:: Dataset records ::
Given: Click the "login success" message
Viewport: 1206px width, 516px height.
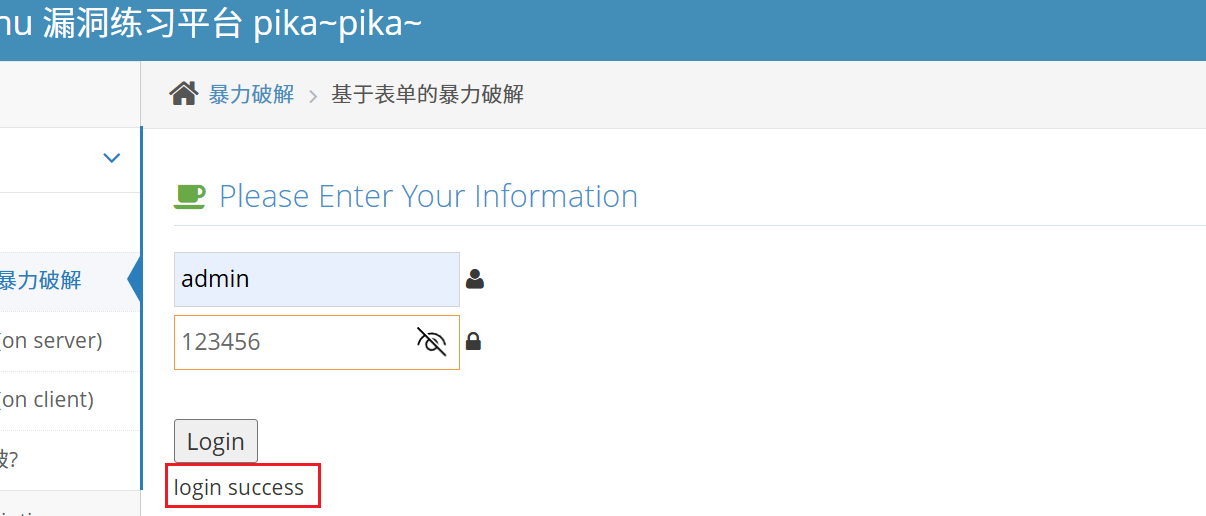Looking at the screenshot, I should tap(239, 488).
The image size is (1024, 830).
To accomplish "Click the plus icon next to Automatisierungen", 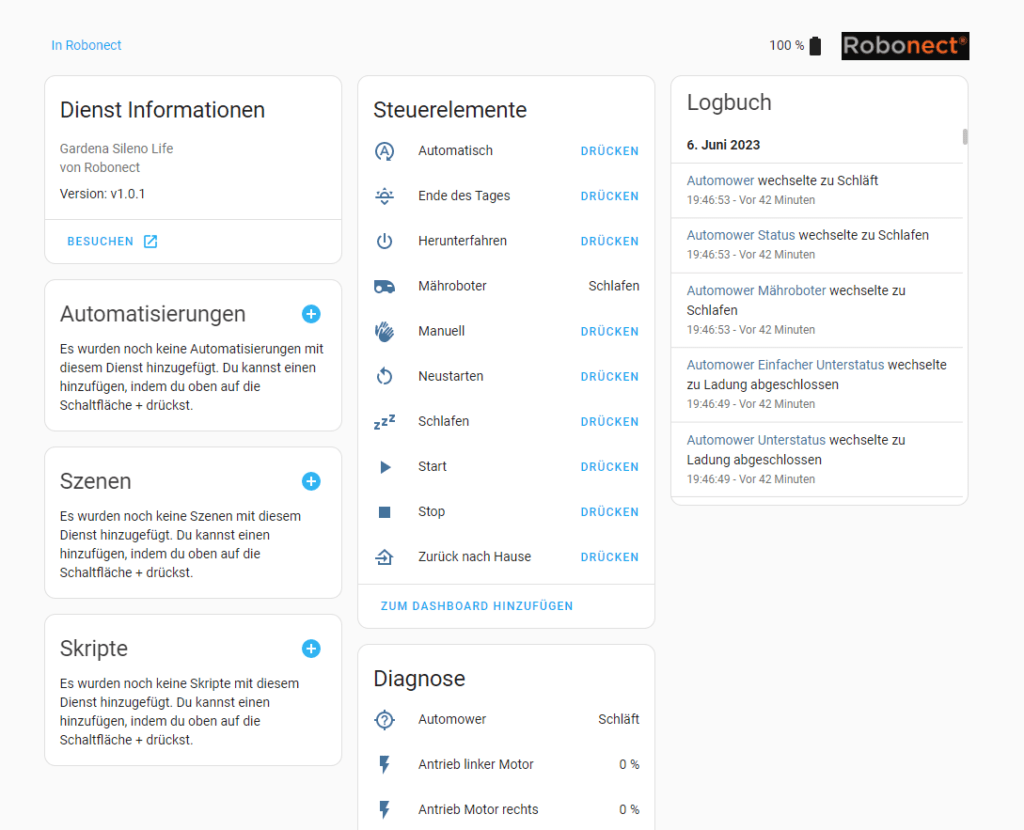I will pyautogui.click(x=311, y=314).
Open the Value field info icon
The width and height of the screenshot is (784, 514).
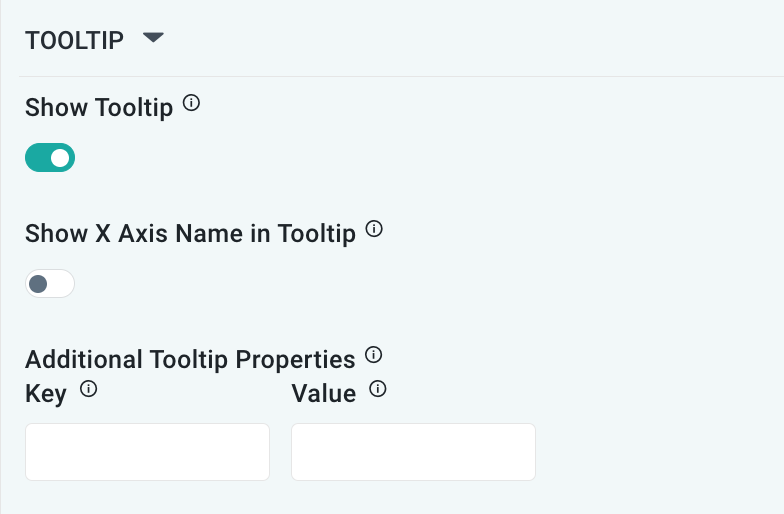point(378,390)
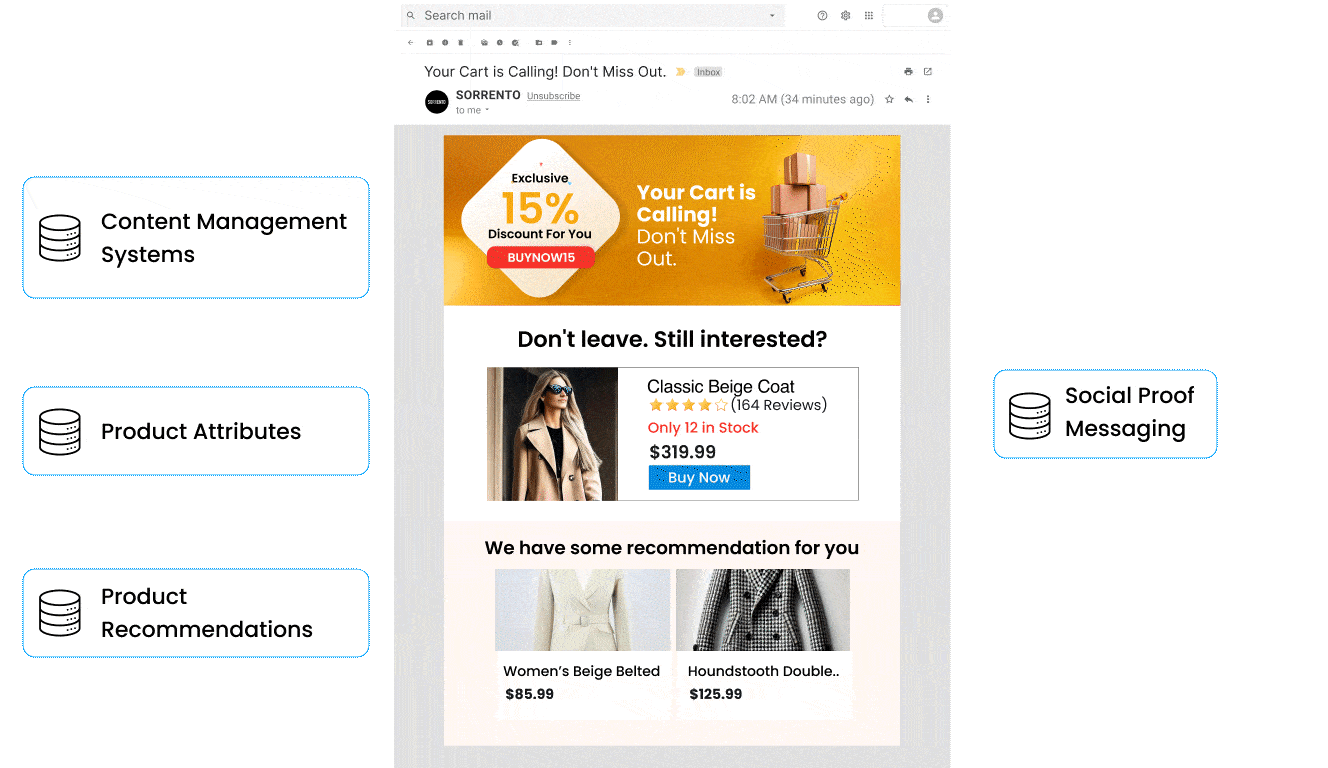
Task: Archive this email with the archive icon
Action: (430, 43)
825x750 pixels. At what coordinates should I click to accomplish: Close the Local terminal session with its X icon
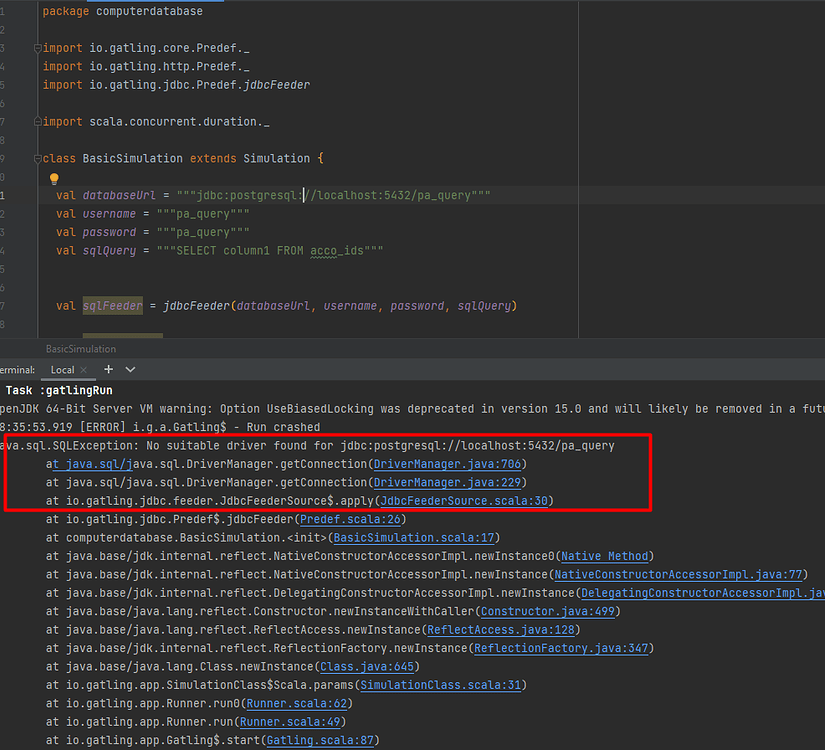point(83,369)
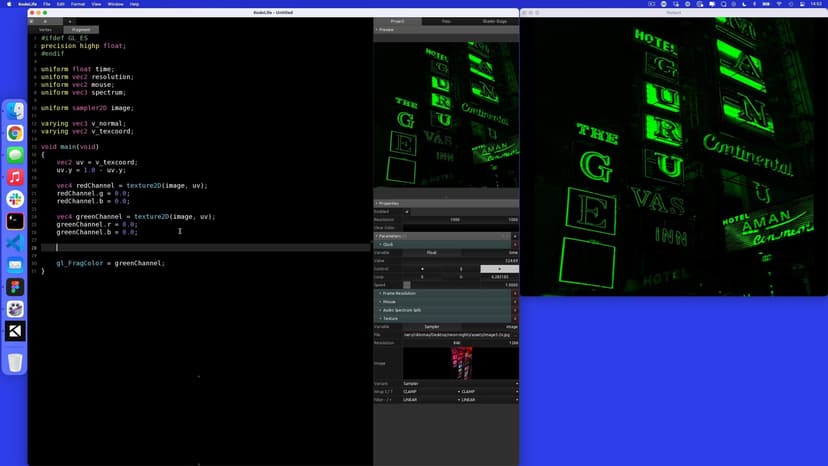This screenshot has width=828, height=466.
Task: Select the Shader Bugs tab
Action: coord(494,21)
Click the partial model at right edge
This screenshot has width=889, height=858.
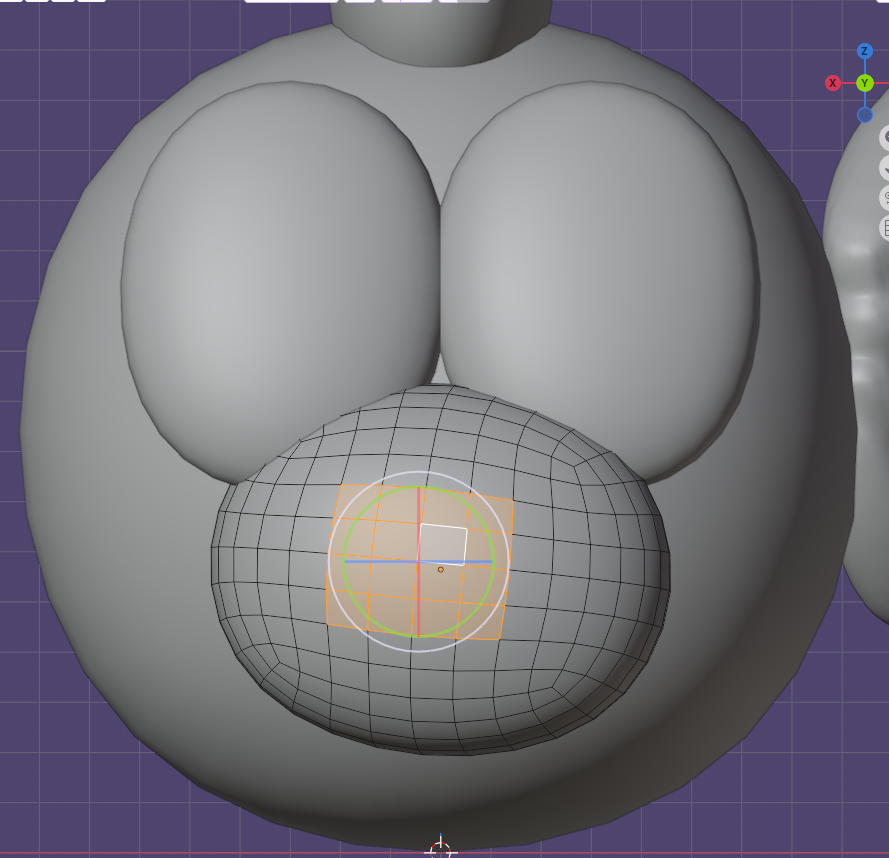[865, 400]
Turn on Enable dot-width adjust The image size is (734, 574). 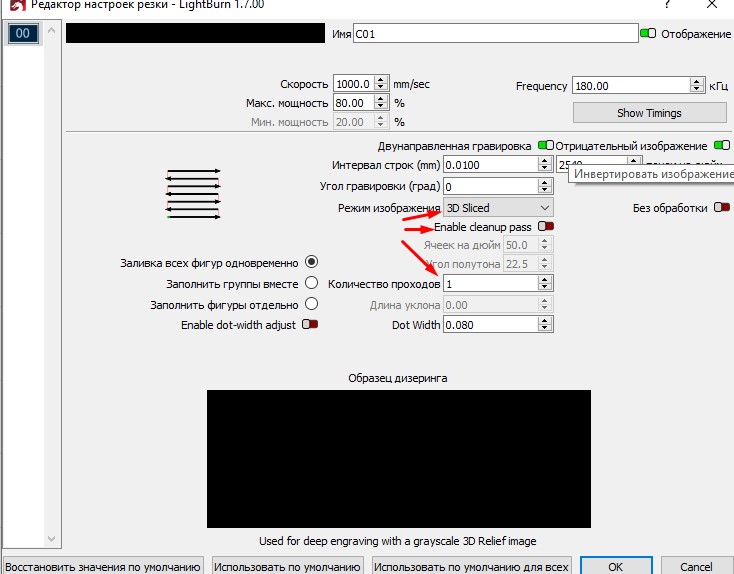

:: Exercise aim ::
Only one thing is required here: an exact copy of the lines from the one bearing "825x750 pixels. At" through the final line above, both included, with pictures left out.

:: Response area ::
825x750 pixels. At what coordinates should I click to accomplish: Close the Local terminal session with its X icon
point(83,369)
This screenshot has width=828, height=466.
Task: Select the Shader Bugs tab
Action: coord(494,21)
Click the partial model at right edge
This screenshot has width=889, height=858.
[865, 400]
Turn on Enable dot-width adjust The image size is (734, 574). 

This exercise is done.